** MATERIAL SUPPLIED follows **
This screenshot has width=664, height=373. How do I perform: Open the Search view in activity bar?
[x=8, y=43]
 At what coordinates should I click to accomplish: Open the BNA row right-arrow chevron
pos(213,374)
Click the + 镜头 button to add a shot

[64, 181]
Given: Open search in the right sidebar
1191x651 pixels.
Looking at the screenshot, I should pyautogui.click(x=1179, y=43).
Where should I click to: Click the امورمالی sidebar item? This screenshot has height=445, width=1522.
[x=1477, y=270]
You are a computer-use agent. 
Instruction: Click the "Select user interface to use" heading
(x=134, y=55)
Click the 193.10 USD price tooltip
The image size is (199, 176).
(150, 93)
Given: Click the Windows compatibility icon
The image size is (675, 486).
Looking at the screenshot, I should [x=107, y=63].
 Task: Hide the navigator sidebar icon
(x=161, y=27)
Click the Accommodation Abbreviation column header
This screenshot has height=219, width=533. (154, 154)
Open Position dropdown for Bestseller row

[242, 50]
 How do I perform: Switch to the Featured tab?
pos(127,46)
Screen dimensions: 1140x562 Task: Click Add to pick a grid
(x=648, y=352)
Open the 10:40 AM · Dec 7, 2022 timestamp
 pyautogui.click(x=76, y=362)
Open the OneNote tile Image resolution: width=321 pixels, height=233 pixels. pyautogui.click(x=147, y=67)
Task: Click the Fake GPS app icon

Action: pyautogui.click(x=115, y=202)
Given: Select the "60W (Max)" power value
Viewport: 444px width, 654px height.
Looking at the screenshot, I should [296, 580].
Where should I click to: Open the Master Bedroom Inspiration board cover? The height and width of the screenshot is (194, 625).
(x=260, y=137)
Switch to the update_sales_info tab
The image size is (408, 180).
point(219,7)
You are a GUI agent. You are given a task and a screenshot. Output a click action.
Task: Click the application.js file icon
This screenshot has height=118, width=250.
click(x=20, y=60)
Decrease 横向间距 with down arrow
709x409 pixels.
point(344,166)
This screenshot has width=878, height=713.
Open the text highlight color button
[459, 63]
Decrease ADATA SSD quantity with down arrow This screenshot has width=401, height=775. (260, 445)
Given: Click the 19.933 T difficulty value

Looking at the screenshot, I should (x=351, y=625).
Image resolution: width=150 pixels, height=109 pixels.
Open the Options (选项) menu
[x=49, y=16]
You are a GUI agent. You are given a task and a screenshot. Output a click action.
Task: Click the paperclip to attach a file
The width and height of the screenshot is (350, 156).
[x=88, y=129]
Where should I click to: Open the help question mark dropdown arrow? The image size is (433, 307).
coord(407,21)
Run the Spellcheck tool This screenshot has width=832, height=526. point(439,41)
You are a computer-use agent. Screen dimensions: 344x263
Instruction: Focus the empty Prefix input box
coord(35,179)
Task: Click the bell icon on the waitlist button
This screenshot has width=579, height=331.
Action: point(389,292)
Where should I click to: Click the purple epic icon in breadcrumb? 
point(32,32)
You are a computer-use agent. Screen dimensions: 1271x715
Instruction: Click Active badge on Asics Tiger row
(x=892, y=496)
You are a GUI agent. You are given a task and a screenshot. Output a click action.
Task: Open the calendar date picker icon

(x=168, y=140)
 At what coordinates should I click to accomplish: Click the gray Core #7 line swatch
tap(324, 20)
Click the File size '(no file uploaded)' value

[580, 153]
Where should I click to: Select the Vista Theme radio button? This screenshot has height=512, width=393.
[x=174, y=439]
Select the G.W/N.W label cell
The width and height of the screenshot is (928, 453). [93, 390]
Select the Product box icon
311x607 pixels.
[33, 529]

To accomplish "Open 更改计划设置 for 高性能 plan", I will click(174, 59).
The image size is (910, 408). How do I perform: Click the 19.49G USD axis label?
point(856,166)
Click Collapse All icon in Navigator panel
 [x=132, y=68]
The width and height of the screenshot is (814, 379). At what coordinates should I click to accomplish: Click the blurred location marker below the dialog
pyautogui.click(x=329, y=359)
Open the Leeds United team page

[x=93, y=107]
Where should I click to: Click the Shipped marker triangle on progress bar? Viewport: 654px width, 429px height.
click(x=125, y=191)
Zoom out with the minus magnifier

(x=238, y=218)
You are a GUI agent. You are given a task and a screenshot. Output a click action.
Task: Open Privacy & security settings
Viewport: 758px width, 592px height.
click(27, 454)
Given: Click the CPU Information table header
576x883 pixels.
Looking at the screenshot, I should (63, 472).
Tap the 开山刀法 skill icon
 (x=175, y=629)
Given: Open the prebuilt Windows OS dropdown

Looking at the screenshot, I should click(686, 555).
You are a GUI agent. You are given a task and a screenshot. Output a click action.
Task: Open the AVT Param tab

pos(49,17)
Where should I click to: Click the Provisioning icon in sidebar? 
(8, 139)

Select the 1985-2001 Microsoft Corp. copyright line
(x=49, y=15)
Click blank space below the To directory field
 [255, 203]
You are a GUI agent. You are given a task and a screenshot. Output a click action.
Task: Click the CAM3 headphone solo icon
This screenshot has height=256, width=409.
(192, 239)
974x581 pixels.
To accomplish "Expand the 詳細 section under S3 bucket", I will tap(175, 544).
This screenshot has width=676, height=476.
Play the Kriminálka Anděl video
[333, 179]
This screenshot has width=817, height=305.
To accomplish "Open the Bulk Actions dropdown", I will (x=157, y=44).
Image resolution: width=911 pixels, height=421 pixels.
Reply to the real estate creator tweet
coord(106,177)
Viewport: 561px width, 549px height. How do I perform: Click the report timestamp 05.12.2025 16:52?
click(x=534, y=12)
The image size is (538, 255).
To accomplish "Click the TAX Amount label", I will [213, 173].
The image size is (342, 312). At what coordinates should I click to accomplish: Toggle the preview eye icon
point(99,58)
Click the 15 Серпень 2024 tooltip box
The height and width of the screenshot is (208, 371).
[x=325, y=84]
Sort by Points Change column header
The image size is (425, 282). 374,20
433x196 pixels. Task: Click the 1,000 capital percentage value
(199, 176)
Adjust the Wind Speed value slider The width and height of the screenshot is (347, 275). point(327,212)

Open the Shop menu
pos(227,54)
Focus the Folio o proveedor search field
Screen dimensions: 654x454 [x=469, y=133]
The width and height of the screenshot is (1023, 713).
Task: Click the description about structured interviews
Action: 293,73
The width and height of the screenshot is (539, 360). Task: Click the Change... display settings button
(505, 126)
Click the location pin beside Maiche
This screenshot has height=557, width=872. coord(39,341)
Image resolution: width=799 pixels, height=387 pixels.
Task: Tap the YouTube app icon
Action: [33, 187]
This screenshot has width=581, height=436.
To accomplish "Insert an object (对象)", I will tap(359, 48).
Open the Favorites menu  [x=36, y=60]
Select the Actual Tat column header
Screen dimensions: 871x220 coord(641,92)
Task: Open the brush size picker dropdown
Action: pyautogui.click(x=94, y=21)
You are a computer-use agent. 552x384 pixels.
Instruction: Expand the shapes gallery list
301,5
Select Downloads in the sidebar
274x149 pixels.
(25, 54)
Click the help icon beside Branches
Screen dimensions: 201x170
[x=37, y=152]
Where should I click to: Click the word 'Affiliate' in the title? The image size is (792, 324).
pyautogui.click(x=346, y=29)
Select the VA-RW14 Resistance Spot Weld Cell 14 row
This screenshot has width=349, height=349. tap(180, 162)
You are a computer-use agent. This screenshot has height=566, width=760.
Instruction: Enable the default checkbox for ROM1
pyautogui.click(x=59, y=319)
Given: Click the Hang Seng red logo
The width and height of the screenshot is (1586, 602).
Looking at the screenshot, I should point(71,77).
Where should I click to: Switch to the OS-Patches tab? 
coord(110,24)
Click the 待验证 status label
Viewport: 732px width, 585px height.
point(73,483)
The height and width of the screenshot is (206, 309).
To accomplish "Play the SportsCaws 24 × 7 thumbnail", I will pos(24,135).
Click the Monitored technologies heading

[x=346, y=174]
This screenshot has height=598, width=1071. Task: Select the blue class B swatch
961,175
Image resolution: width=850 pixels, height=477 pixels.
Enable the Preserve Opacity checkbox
** End of MATERIAL SUPPLIED **
> [WHAT TO PRODUCE]
Please write out the material word for word from its first line through the line holding "Open the OneNote", including both, and no line past it.

> [RESULT OF THIS EXERCISE]
This screenshot has width=664, height=373. How do I perform: Open the Search view in activity bar?
[x=8, y=43]
 At what coordinates should I click to accomplish: Open the BNA row right-arrow chevron
pos(213,374)
Click the + 镜头 button to add a shot

[64, 181]
Given: Open search in the right sidebar
1191x651 pixels.
Looking at the screenshot, I should pyautogui.click(x=1179, y=43).
Where should I click to: Click the امورمالی sidebar item? This screenshot has height=445, width=1522.
[x=1477, y=270]
You are a computer-use agent. 
Instruction: Click the "Select user interface to use" heading
(x=134, y=55)
Click the 193.10 USD price tooltip
The image size is (199, 176).
(150, 93)
Given: Click the Windows compatibility icon
The image size is (675, 486).
Looking at the screenshot, I should [x=107, y=63].
 Task: Hide the navigator sidebar icon
(x=161, y=27)
Click the Accommodation Abbreviation column header
This screenshot has height=219, width=533. (154, 154)
Open Position dropdown for Bestseller row

[242, 50]
 How do I perform: Switch to the Featured tab?
pos(127,46)
Screen dimensions: 1140x562 Task: Click Add to pick a grid
(x=648, y=352)
Open the 10:40 AM · Dec 7, 2022 timestamp
 pyautogui.click(x=76, y=362)
Open the OneNote tile Image resolution: width=321 pixels, height=233 pixels. pyautogui.click(x=147, y=67)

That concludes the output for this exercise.